Lysine lactylation regulates ATF4-mediated stress responses under glucose starvation in canine hemangiosarcoma

Keisuke Aoshima^1*Tamami Suzuki¹Kazuki Heishima²Jumpei Yamazaki¹Masaya Yamazaki³Ryohei Kinoshita¹Sangho Kim¹Kenji Hosoya¹Yuko Okamatsu-Ogura¹Michihito Sasaki¹Peng Xu⁴Qin Yan⁴Takashi Kimura¹

• ¹Hokkaido University, Sapporo, Japan
• ²Gifu Daigaku, Gifu, Japan
• ³Koeki Zaidan Hojin Gan Kenkyukai, Koto, Japan
• ⁴Yale School of Medicine, New Haven, United States

Excess lactate is produced in tumor cells by aerobic glycolysis and regulates gene expressions by histone lactylation. However, how histone lactylation functions under glucose-limited conditions remains unknown. Here, we show that lysine lactylation redistributes to transcription start sites (TSSs) during glucose deprivation, thereby altering biological behaviors in canine hemangiosarcoma (HSA) cells. Glucose deprivation significantly decreased global histone lactylation levels, while lactylation peaks were enriched at TSSs of ATF4‑regulated stress‑response, asparagine-synthesis and immune‑related genes. Stress-response gene expressions were upregulated, and ATF4 polyclonal knockout abrogated this activation. [U-13C]glutamine tracing demonstrated that HSA cells synthesized asparagine from glutamine when glucose was scarce, and asparagine supplementation modestly activated cell proliferation.
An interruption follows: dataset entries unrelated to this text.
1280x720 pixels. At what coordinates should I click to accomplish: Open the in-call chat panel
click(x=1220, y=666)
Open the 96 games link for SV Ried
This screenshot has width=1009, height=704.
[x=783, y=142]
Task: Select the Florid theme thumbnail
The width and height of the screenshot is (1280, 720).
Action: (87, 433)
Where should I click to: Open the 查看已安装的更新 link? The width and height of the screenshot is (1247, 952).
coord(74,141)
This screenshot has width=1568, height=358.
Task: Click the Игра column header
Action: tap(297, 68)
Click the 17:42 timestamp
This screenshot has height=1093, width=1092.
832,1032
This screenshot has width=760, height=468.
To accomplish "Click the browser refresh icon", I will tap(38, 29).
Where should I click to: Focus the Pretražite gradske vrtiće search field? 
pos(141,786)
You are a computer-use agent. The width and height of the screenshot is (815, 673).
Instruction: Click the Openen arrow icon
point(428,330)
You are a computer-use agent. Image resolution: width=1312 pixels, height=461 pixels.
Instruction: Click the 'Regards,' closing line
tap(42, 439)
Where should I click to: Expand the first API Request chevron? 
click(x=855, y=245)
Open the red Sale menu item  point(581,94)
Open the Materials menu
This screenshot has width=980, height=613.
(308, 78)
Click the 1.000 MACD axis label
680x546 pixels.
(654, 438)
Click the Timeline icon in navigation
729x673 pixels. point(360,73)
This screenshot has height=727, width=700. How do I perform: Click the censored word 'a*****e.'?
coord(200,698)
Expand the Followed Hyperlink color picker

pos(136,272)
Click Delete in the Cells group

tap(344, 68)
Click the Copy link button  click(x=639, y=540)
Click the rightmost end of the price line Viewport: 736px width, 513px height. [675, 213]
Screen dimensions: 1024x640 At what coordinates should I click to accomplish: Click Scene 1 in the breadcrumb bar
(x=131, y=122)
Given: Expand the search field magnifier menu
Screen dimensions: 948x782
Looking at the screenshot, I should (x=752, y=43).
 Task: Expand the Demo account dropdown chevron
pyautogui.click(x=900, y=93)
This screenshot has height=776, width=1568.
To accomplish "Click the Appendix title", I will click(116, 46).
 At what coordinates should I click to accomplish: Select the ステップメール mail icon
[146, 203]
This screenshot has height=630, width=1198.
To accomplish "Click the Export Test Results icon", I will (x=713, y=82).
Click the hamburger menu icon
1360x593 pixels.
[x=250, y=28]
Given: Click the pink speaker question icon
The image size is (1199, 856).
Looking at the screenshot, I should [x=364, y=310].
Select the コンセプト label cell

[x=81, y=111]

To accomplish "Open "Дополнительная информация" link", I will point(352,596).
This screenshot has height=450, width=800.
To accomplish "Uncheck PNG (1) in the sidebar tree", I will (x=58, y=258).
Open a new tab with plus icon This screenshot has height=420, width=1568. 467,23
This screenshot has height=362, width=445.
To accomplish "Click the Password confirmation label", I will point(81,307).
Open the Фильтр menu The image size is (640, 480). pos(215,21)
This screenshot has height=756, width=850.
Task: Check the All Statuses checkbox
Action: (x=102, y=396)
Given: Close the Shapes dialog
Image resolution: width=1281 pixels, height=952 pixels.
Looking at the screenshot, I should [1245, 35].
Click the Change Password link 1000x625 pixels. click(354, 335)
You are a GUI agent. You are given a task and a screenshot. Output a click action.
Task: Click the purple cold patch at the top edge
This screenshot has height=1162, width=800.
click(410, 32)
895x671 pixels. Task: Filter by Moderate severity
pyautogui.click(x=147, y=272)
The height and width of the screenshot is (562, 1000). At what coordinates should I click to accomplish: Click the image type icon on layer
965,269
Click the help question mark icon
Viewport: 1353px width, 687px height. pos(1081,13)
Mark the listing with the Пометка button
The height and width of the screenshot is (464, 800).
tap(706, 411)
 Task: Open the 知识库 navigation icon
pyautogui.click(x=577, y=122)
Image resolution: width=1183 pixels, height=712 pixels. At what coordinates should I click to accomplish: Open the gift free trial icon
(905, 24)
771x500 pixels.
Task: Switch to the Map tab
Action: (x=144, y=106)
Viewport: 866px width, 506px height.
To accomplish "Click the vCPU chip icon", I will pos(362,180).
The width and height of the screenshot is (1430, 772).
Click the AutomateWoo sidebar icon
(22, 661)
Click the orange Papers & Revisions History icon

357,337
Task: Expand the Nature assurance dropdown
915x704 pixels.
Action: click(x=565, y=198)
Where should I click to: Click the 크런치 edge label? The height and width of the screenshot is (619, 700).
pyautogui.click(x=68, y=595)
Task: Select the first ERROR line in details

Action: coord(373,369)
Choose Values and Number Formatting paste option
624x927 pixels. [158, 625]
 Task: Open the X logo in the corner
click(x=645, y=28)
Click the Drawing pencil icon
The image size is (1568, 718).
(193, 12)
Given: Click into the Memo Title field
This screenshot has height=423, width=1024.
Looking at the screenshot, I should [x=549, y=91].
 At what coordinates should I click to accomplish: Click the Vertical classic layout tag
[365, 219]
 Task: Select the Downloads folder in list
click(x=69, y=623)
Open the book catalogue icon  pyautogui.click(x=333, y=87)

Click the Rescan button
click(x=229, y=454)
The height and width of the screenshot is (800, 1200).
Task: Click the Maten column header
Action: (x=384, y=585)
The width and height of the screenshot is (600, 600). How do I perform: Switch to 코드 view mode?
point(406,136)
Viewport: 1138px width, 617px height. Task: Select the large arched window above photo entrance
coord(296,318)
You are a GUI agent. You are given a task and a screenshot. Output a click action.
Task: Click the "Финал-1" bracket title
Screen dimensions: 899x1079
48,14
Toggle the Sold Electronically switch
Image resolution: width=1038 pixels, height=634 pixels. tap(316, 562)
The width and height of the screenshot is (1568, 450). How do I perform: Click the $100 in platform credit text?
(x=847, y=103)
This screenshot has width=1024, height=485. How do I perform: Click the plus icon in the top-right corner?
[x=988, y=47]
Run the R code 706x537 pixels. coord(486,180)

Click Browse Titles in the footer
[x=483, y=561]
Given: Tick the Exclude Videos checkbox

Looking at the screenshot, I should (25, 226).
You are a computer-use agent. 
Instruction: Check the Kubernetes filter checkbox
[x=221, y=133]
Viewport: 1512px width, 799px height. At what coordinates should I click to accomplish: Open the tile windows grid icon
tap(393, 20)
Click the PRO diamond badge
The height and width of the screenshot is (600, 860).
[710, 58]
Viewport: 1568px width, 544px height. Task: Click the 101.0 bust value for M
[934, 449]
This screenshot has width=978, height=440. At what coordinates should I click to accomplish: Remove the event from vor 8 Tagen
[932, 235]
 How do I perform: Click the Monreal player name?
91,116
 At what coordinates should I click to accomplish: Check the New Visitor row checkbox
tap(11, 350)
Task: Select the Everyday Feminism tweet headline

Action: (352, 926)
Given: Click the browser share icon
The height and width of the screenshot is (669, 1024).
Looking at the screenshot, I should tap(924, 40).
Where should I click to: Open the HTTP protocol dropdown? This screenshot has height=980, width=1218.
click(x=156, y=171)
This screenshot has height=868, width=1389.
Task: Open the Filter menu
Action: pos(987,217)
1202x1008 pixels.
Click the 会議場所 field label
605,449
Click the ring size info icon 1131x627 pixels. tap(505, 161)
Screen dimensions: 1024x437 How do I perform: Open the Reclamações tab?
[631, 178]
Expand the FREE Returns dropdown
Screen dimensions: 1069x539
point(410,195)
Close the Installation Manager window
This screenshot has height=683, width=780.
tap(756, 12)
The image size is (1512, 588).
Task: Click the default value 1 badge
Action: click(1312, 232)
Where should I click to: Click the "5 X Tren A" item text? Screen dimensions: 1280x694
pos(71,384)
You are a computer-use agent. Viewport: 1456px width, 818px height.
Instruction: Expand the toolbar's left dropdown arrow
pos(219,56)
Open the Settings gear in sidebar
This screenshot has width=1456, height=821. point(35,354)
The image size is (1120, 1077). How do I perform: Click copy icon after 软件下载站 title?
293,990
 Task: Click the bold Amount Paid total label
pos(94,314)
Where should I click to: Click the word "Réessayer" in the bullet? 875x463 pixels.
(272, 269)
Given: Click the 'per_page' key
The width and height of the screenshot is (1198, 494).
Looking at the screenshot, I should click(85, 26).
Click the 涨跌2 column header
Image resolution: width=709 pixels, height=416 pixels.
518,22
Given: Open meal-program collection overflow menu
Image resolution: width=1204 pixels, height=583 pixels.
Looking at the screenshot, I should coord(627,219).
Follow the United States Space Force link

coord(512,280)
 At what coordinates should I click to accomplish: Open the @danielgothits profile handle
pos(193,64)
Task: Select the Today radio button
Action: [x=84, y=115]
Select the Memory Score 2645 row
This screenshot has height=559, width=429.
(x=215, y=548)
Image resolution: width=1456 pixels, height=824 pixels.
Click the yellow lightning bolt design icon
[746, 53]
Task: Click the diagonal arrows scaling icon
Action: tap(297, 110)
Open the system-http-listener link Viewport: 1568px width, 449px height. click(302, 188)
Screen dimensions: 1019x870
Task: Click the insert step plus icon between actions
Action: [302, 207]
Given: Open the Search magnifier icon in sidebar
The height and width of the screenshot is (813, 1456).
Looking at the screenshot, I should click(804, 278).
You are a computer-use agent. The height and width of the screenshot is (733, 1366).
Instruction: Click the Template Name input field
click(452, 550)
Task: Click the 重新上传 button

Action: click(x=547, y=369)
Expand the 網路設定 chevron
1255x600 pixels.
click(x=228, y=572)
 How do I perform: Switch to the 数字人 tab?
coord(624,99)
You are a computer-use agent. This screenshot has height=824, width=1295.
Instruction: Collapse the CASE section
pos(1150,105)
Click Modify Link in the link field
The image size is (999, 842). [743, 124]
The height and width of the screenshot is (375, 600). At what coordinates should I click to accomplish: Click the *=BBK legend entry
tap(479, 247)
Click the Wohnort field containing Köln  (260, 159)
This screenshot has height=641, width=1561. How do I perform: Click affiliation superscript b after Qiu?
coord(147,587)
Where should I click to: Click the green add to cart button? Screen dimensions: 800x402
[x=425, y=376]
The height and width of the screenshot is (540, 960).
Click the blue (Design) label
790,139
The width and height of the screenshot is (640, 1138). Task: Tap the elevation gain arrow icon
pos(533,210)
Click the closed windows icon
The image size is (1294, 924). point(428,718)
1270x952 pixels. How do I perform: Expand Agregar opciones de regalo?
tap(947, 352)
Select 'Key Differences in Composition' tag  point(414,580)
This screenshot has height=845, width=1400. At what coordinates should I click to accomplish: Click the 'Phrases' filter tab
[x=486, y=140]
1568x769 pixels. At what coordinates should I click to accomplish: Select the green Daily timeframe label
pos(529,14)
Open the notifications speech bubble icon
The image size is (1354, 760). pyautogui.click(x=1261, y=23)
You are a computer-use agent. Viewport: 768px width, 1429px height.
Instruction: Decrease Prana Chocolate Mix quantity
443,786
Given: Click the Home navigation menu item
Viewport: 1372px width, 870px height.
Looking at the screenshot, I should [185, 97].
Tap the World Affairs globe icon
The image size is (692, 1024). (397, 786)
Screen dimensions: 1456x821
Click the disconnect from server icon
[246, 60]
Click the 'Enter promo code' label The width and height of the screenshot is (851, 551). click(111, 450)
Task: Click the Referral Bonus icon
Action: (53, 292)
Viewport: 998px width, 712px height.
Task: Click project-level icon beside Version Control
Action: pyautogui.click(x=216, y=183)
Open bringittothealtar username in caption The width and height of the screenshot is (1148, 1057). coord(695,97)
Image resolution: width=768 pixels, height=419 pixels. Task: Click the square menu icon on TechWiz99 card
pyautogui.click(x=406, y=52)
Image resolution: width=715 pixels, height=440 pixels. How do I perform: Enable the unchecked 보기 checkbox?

In HSA patient tissues, H3K18la levels were heterogeneous, and M2-like macrophages preferentially infiltrated tumor regions showing low histone lactylation levels. These findings demonstrate that lysine lactylation regulates transcription that supports tumor cell survival and fosters a pro-tumor microenvironment even under glucose-limited conditions.